これを付与されている者は、科学の発展の面で
極大マイナス補正を与えられる。
虚空神ゼノネイアによって完全秘匿がされてい
るため、普通は見ることが出来ない。
《文明より嫌われた民(完全秘匿)》
邪神カグラの呪いによって文明の発達を極端に
遅れさせられている者に与えられる称号。
虚空神ゼノネイアによって完全秘匿がされてい
るため、普通は見ることが出来ない。
破壊迷宮を突破したからか、ミレイナのレベルはかなり上がっている。だが、それよりも気になったのは、《真理の瞳》を使えるようになってから見え始めた《邪神の呪い》だった。完全秘匿されているため今までは気付かなかったが、よく観察すればミレイナだけでなく全ての人にこの呪いが付与されている。
当然ながらリアにも付いていた。
以前、クウは魔法の発達に比べて科学技術の発展が極端に遅れていると感じたことがある。そしてそれはこの呪いが原因だったのだと気付かされたのだった。
最上位情報系スキル《森羅万象》すらも弾き返す虚空神ゼノネイアの完全秘匿がされていたことから、かなり厄介な問題なのだと理解できる。
さらに新たに出来てた邪神カグラという存在。
クウの頭を悩ませるには十分だった。
(神界でゼノネイアに再会したら絶対に問いただしてやる……)
どちらにせよ今は何も分からないのだから悩んでも仕方がない。
クウはハンモックから飛び降りて音もなく着地する。
そしてミレイナと共に訓練所へと向かったのだった。
◆ ◆ ◆
その日の夜。
クウはシュラムの執務室へと来ていた。
【ドレッヒェ】にある城は、帝城よりも少し小さい。それでも首長が暮らす場所であるため、それなりに備品は揃っていた。現に執務室には業物と思われる武器や、その他美術品なども飾られている。
別段、シュラムの趣味というわけではないのだが、他の部屋と差別するという意味で、それなりに飾られているのだ。
そしてこの執務室にいたのはクウの他にもう一人。
部屋の主人であるシュラムだった。
「クウ殿。今日はどうしたのだ?」
「いや、大した用事じゃない。ただ、そろそろ俺たちは【ドレッヒェ】を出ようと思っている」
「そうか……」
シュラムは少しだけ残念そうな顔をする。
というのも、クウが居なくなれば神獣ファルバッサも共に居なくなると理解していたからだ。勿論、シュラムはクウにも恩を感じている。だが、やはり信仰の対象であるファルバッサが一番の優先順位であることは譲れなかった。
クウとしても別段気にしていないので、そのまま話を続ける。
「取りあえず、俺たちが【砂漠の帝国】でしなければならないことは終わった。それに俺たちに出来る後始末もしたし、復興に関してはお前たちの仕事だ」
クウは幼馴染であるユナ・アカツキを探すために【レム・クリフィト】を目指している。まだユナが【レム・クリフィト】にいるかは不明だが、まず間違いないとクウは確信していた。

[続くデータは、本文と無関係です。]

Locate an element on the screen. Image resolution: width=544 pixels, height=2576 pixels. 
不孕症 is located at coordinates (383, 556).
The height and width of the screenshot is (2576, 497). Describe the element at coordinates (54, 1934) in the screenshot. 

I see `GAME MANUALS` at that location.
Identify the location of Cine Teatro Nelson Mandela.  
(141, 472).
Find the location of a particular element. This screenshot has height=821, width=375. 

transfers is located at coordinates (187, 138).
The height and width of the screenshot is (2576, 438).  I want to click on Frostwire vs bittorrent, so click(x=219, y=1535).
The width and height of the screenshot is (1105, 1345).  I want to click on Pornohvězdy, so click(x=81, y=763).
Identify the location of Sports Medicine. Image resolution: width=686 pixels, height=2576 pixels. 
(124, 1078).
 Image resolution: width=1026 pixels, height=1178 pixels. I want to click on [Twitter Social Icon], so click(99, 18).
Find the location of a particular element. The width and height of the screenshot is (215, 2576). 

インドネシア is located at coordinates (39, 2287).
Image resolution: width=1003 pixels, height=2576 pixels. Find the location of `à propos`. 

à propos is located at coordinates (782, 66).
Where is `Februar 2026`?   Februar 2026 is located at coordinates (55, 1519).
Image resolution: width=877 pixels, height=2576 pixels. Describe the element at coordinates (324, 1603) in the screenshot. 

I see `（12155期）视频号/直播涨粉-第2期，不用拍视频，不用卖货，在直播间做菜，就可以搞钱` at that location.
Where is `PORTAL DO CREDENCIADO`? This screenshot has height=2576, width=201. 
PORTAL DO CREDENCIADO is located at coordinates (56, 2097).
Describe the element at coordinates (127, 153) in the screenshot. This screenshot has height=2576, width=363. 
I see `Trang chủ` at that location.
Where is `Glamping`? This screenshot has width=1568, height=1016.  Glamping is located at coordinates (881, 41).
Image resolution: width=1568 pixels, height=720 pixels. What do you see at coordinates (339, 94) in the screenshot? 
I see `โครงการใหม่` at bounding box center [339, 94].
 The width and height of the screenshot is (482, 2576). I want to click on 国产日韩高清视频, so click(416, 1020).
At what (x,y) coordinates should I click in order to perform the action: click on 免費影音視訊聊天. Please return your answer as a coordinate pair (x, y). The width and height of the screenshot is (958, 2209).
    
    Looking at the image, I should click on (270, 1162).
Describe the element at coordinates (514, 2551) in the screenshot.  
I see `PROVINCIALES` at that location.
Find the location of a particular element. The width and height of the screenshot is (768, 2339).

そんな中で、一か月も【砂漠の帝国】に留まっていたのには理由があるのだ。
何かといえば、オロチとの戦いの後始末である。
空間や時間を操ったり、瘴気や毒を発したりと滅茶苦茶な戦いをしたのだ。余波が残らないように後処理をするため、一か月も滞在していたというわけである。主にファルバッサが権能【理想郷】で情報次元を整え、クウが権能【魔幻朧月夜】で瘴気などの残滓を消していた。
そして時間経過による様子見を含めて、ようやく大丈夫と判断できた、というわけである。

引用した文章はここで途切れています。